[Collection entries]
════════════════════

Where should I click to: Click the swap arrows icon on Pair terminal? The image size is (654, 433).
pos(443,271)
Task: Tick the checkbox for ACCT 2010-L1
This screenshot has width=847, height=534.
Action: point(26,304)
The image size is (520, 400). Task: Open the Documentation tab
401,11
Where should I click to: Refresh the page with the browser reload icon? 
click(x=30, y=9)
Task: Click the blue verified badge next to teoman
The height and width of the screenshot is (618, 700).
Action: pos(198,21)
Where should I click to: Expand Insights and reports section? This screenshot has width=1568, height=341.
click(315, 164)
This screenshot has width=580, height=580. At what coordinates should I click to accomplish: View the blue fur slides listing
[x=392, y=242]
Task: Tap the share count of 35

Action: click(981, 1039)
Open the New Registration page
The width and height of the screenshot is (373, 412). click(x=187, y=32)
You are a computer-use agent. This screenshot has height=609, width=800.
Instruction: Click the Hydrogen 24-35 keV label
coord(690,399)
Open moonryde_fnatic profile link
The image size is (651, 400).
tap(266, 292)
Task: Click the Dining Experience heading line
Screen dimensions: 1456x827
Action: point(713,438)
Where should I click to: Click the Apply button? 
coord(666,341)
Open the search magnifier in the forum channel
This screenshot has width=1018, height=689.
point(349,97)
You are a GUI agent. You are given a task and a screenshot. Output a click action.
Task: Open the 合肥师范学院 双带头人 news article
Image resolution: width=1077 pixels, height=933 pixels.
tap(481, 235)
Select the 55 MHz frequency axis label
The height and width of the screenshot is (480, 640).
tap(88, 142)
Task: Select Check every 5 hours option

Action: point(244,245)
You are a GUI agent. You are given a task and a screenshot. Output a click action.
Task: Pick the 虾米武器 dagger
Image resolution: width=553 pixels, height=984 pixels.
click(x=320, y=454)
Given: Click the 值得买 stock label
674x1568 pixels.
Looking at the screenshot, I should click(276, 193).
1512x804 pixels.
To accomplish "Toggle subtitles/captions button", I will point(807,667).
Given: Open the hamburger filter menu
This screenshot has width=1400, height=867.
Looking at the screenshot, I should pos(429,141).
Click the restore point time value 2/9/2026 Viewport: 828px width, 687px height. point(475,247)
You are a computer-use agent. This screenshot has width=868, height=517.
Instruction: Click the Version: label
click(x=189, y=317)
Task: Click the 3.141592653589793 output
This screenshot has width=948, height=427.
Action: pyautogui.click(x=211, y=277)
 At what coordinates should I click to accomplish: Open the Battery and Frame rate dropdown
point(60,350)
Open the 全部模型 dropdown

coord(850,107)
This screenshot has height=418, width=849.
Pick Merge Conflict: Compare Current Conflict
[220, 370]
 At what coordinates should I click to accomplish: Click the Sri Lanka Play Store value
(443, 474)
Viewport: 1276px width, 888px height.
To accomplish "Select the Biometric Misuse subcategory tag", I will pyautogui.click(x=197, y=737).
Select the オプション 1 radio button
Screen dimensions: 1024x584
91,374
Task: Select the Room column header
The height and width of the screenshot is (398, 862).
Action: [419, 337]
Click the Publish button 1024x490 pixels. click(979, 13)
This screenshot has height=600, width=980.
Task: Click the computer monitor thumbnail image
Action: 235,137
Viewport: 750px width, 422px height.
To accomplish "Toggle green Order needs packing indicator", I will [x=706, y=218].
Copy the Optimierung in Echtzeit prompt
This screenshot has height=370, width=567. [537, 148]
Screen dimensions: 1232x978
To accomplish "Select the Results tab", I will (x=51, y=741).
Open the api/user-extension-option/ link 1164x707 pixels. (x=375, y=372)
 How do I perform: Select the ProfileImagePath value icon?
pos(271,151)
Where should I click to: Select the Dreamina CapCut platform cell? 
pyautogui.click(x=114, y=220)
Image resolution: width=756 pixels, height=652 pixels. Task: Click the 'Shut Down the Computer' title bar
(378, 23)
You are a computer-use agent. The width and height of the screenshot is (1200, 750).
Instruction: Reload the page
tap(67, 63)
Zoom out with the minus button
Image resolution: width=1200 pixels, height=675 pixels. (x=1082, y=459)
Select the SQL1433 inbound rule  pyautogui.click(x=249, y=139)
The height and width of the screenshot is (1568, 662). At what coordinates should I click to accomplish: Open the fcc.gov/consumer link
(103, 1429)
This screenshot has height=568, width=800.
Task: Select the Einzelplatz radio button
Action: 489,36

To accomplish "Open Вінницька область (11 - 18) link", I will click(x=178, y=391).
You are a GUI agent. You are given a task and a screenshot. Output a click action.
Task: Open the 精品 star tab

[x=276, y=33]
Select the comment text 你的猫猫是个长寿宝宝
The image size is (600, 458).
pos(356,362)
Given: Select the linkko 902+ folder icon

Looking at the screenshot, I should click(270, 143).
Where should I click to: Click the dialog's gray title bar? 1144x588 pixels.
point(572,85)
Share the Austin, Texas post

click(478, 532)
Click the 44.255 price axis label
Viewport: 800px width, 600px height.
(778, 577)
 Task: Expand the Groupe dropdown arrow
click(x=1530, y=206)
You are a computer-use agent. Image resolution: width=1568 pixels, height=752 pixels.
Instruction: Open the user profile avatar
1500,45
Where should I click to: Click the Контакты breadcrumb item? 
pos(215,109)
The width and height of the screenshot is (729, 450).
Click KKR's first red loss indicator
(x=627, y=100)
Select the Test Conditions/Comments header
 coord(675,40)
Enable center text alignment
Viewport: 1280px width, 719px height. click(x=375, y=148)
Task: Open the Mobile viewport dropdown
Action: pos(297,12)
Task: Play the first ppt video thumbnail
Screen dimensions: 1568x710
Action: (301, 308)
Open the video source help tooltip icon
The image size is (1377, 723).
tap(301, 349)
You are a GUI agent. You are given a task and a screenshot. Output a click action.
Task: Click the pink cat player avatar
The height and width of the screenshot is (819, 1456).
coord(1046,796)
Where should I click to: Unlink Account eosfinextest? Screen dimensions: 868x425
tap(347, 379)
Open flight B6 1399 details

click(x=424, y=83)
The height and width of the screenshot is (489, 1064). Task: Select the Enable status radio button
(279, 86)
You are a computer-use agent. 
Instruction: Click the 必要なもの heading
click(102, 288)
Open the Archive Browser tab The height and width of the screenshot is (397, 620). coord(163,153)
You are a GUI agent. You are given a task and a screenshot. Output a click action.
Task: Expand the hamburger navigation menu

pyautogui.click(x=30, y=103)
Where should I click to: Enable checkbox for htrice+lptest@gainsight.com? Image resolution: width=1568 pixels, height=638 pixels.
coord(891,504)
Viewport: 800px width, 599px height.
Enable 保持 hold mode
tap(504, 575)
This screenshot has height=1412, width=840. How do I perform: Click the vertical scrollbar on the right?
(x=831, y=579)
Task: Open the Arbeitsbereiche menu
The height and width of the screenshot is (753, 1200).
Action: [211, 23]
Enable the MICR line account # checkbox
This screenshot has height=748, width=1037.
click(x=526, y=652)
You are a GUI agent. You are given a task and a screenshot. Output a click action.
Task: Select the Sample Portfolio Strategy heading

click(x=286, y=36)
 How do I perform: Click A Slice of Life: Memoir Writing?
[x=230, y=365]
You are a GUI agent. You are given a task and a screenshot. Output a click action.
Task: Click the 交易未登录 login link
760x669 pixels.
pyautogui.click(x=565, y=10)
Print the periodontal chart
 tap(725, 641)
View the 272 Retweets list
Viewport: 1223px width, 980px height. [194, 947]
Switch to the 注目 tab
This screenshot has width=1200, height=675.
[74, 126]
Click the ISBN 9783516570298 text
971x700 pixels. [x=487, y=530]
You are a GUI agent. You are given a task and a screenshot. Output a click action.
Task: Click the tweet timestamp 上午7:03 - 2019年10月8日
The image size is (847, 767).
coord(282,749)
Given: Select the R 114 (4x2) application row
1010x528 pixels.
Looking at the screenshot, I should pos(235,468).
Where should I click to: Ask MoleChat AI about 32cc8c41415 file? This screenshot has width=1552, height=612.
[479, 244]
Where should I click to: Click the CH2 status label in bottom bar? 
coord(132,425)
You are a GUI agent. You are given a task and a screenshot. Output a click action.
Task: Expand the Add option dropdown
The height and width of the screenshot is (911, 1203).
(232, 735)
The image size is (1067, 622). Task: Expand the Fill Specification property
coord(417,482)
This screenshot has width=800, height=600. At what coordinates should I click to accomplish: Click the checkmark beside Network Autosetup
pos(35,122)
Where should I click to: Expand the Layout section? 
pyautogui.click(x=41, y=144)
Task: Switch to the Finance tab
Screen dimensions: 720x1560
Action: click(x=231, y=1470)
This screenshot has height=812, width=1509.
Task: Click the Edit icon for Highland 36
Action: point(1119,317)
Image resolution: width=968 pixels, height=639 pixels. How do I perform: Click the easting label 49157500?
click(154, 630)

════════════════════

» EXERCISE GOAL:
When the line with "Image resolution: width=1077" is reached in the data above, begin copying, and stop after the line with "Given: Open the hamburger filter menu"; copy each line exactly, both ends included.

» TASK RESPONSE:
Image resolution: width=1077 pixels, height=933 pixels.
tap(481, 235)
Select the 55 MHz frequency axis label
The height and width of the screenshot is (480, 640).
tap(88, 142)
Task: Select Check every 5 hours option

Action: point(244,245)
You are a GUI agent. You are given a task and a screenshot. Output a click action.
Task: Pick the 虾米武器 dagger
Image resolution: width=553 pixels, height=984 pixels.
click(x=320, y=454)
Given: Click the 值得买 stock label
674x1568 pixels.
Looking at the screenshot, I should click(276, 193).
1512x804 pixels.
To accomplish "Toggle subtitles/captions button", I will point(807,667).
Given: Open the hamburger filter menu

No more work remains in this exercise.